Un anno fa la guerra a Gaza: Caritas, pericolo nuovo conflitto

Esattamente un anno fa Gaza viveva drammatici giorni di guerra, la terza nella zona. L’8 luglio 2014 infatti le forze israeliane diedero il via all’operazione militare ‘Margine di protezione’ in risposta al lancio di razzi e colpi di mortaio da parte di Hamas e di altri gruppi palestinesi armati della Striscia. In 51 giorni di conflitto, fino alla tregua raggiunta in Egitto a fine agosto, morirono oltre 2.200 palestinesi, di cui – riferisce un rapporto delle Nazioni Unite – 1463 erano civili e un terzo di questi bambini; 73 le vittime israeliane, perlopiù militari, e 1.600 feriti. Ma come si vive oggi a Gaza e nella Striscia? Risponde padre Raed Abusahlia, direttore generale di Caritas Gerusalemme, intervistato da Giada Aquilino:

R. – Un anno dopo la fine della guerra, a Gaza e nella Striscia, niente è cambiato. Anche oggi, dunque, si vive una situazione drammatica: tutta la Striscia di Gaza è ancora chiusa, sotto il blocco; la disoccupazione arriva al 60 per cento; la povertà all’80 per cento. La gente, dunque, è delusa perché dice di aver pagato un prezzo molto alto, ma niente è cambiato nella vita quotidiana.

D. – Esattamente oggi cosa serve alla gente di Gaza?

R. – Tutto. In primis hanno bisogno di togliere il blocco, dell’apertura dei passaggi e dell’entrata degli aiuti umanitari e soprattutto hanno bisogno delle materie prime per ricostruire quello che è stato distrutto durante la guerra. Quasi 15 mila case, infatti, sono state completamente distrutte e le macerie non sono state neppure rimosse. La cosa più importante per loro poi è trovare lavoro: non ce n’è. Avranno bisogno di altri cinque anni e di 5 miliardi di dollari per ricostruire quello che è stato distrutto in 50 giorni. Ma niente è successo fino ad oggi.

D. – Cioè: la ricostruzione, valutata in 5 miliardi di dollari, non è partita?

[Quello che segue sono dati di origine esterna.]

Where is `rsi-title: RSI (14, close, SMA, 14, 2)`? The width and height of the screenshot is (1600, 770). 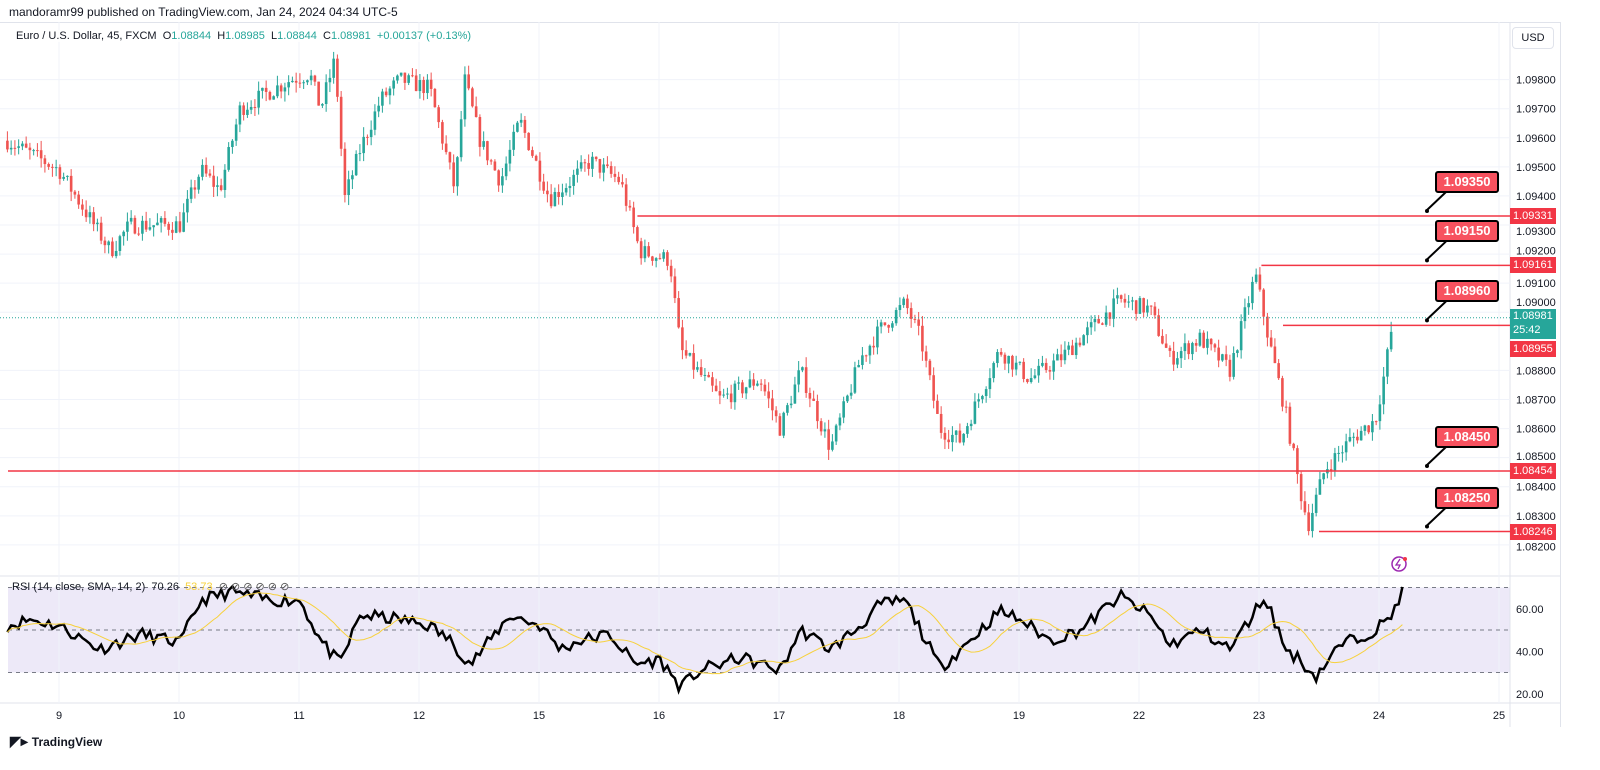
rsi-title: RSI (14, close, SMA, 14, 2) is located at coordinates (79, 587).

R. – Niente è partito. Prima di tutto non sono arrivati i soldi e poi non entra niente. Dalla parte israeliana, ogni giorno fanno passare 500-600 camion di cibo, di viveri. Le materie prime per le costruzioni, però, non entrano, è proibito. Dalla parte egiziana, il passaggio di Rafah durante tutto l’anno scorso è rimasto aperto per meno di due settimane. Tempo fa ho detto – e non ho paura di ripeterlo – che tutte le parti, sia Israele, sia Hamas o l’Autorità palestinese, devono veramente tornare al Cairo, sedere attorno ad un tavolo ed arrivare ad un accordo per risolvere i problemi che sono alla radice di questo conflitto. Altrimenti non facciamo altro che prepararci ad una prossima quarta guerra, che sarà peggiore di quella dell’anno scorso.

D. – Proprio in questo scenario di emergenza si inserisce questo pericolo di un quarto conflitto di Gaza, che oltre ad Israele ed Hamas potrebbe coinvolgere anche il sedicente Stato Islamico, secondo la stampa internazionale…

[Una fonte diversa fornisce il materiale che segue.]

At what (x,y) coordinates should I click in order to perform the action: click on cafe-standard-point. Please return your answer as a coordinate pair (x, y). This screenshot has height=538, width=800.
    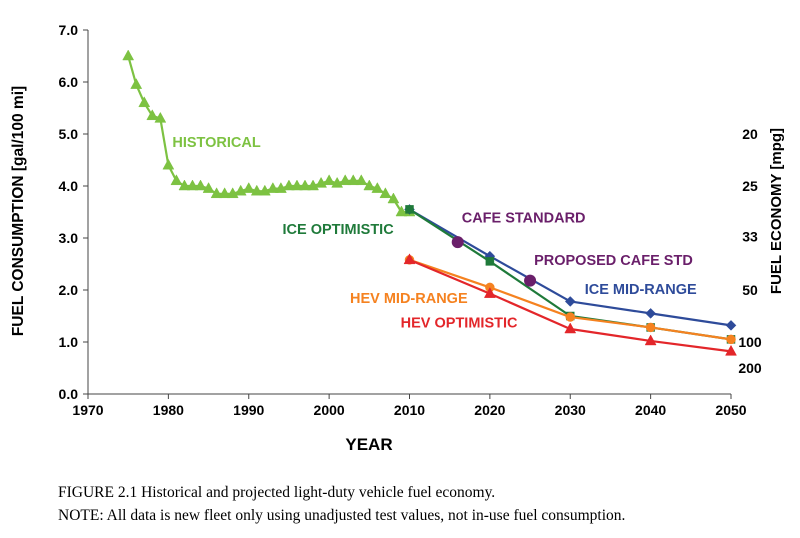
    Looking at the image, I should click on (458, 242).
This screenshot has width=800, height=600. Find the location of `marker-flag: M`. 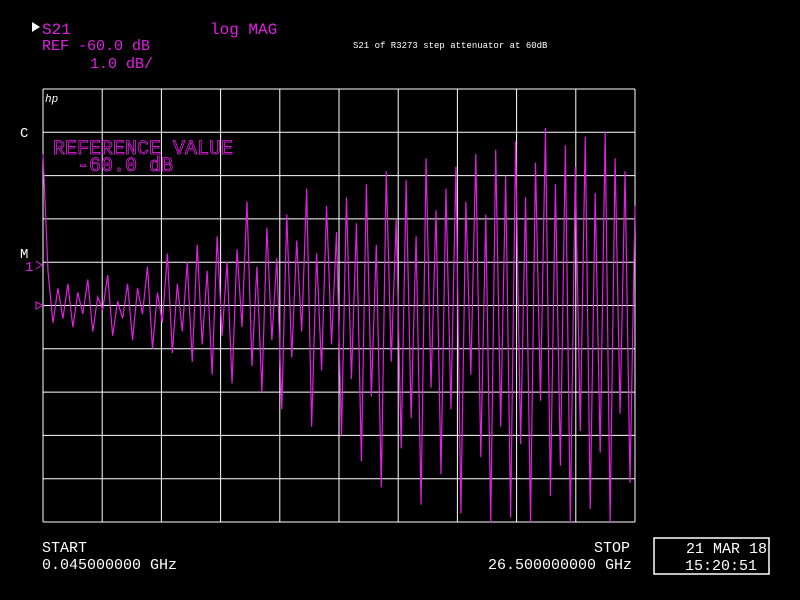

marker-flag: M is located at coordinates (24, 255).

R. – Sì, secondo me ambedue le parti si preparano alla quarta guerra, anche se non servirà a niente. L’unica e più grande lezione che dovevano imparare dall’ultima guerra è che non c’è soluzione militare per questo conflitto.

D. – Ma c’è il pericolo di infiltrazioni di jihadisti dello Stato islamico a Gaza?

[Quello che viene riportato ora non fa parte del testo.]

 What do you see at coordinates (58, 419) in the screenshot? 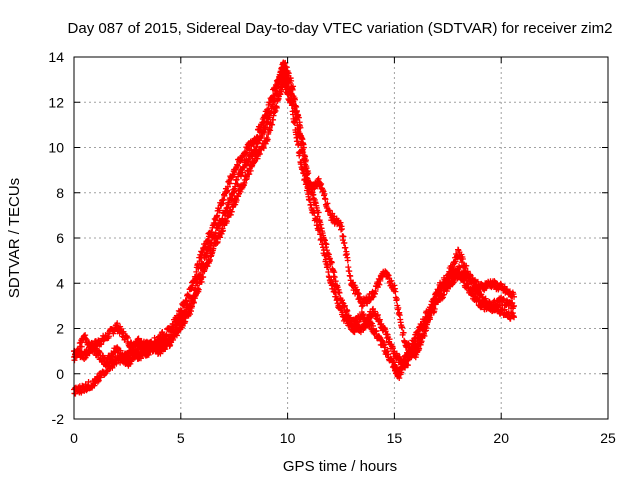
I see `y-tick-label: -2` at bounding box center [58, 419].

R. – Certamente, dalla parte dell’Egitto, nel Sinai, la guerra è aperta contro i jihadisti e forse – non posso affermare questo con certezza – sono già a Gaza. La prova in questi ultimi mesi è stata nel fatto che il confronto abbia coinvolto i salafiti, gli appartenenti alla Jihad Islamica e Hamas. Non so chi stia provocando questo conflitto interno, ma non serve a niente.

D. – Qual è l’impegno di Caritas Gerusalemme nella Striscia di Gaza?

R. – Siamo già nella Striscia di Gaza dal 1990 con un centro medico ed una clinica mobile. Siamo poi intervenuti per le emergenze durante e dopo le tre guerre. E adesso, dall’inizio del mese di maggio, abbiamo lanciato un intervento di recupero per gli studenti delle scuole, nell’ambito della salute e della nutrizione. In più – una bella cosa – abbiamo mandato un clown italiano che fino ad agosto tiene spettacoli per i bambini della Striscia di Gaza. Abbiamo fatto, dunque, il possibile. Solo che gridiamo, gridiamo al mondo di aiutarci, ma non si vuole capire che noi siamo in uno stato di emergenza continuamente.